Chef Ben Alexander brings passion for local foods to Cowboy Chef's Table

Chef Ben Alexander brings passion for local foods to Cowboy Chef's Table

Sara Plummer
Chef Ben Alexander brings passion for local foods to Cowboy Chef's Table

Chef Ben Alexander, executive chef of downtown Tulsa’s The Tavern restaurant, is bringing his local-first approach to cooking to the next Cowboy Chef’s Table on April 10.

“I’m very excited to be a part of the Cowboy Chef’s Table series. I am also very honored to help the next wave of culinary talent meet their dreams of being part of the hospitality industry,” said Alexander.

The fifth luncheon in the Cowboy Chef’s Table series is Tuesday, April 10, at noon in the State Room on the OSUIT campus, 1801 East 4th St., in Okmulgee.

First, guest chefs spend the morning with students teaching them how to prepare the menu’s dishes.

“I love learning new ideas and techniques as well as lending all of my knowledge that I have gained in my 20 years of being in the industry,” he said. “I have many more things I want to learn in my career so I can then pass down that knowledge to someone else.”

At noon, Alexander will present a cooking demonstration of that day’s featured menu to guests in the State Room and will talk about his career and culinary style.

Tickets to the luncheon are $15 with proceeds going to the Cowboy Chef’s Table Scholarship Fund for OSUIT culinary students. U.S. Foods and Ben E. Keith are donating the food for the luncheons, and U.S. Foods has already donated $500 to the scholarship fund.

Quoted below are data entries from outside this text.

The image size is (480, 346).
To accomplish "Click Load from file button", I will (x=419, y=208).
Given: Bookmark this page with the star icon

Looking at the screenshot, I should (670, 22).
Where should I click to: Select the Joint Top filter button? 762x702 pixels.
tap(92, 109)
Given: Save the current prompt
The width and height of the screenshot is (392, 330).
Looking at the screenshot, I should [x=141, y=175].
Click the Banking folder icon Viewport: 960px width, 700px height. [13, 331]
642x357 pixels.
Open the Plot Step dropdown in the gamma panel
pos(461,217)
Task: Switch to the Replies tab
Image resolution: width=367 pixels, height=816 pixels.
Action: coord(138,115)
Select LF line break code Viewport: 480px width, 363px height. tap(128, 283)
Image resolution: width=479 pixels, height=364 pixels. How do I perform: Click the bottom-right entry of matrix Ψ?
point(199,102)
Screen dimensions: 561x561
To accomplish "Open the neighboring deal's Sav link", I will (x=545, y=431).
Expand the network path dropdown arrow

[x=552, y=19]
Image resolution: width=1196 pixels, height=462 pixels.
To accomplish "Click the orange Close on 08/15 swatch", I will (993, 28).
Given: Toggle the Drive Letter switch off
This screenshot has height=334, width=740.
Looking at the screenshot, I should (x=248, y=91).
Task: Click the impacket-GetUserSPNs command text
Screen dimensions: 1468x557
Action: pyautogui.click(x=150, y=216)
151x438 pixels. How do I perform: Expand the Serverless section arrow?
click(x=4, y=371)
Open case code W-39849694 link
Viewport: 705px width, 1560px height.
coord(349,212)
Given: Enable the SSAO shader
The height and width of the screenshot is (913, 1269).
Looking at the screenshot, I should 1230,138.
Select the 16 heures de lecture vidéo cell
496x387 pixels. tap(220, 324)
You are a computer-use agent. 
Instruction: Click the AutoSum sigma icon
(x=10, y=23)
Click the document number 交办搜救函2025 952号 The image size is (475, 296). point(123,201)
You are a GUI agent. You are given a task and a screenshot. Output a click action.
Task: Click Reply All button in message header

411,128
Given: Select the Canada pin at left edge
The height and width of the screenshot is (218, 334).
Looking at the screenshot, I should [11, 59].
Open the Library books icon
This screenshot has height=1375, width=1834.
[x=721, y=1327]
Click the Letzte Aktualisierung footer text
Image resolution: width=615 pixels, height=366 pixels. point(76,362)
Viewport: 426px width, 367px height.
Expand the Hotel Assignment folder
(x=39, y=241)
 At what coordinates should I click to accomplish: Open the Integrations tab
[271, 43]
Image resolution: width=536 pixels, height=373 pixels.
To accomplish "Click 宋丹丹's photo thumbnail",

School of Culinary Arts Dean Gene Leiterman said he wanted to have an event that would benefit students and bring renowned chefs as well as guests from the surrounding area and potential students to the OSUIT campus.

“Chef Alexander has a great story and a wonderful passion for food and life. I am so excited to see him interact with the culinary students. His enthusiasm is so infectious and will be fun to watch,” Leiterman said.

Born in South Korea, Alexander said he started cooking when he was living in Arizona and his only formal training came while he was attending a technical school during his senior year of high school.

Two years later, his mentor and former teacher hired him as his sous chef. He’s worked as a chef at Tulsa’s Sisserou’s and Wolfgang Puck Bistro before moving on as executive chef at The Tavern.

On the menu for the upcoming luncheon is Ahi tuna poke as an appetizer, then an entrée of pan seared trout with a carrot and ginger puree and a yuzu and basil vin.

“My culinary style is fresh ingredients. Make it taste great, make it interesting but familiar, and make it look appealing,” Alexander said. “I also advocate for our local farms and farmers. It is very important to me that our community really know that we can support local farmers raising or growing their product in humane and natural ways.”

Alexander is the fifth guest chef in the luncheon series with one more presentation scheduled this summer.

The four previous Cowboy Chef’s Table luncheons have raised close to $15,000 for the scholarship fund with the goal of awarding scholarships from that fund in the fall semester.

“The Cowboy Chef’s Table series has exceeded our expectations and we are beginning plans for next year,” Leiterman said. “The chefs have been impressed with the abilities of the students and are happy to work with them, give advice, and set them up for internship opportunities. The hope is to send these first six chefs out as ambassadors for the school and share with others about their positive experience with the luncheon series and the school.”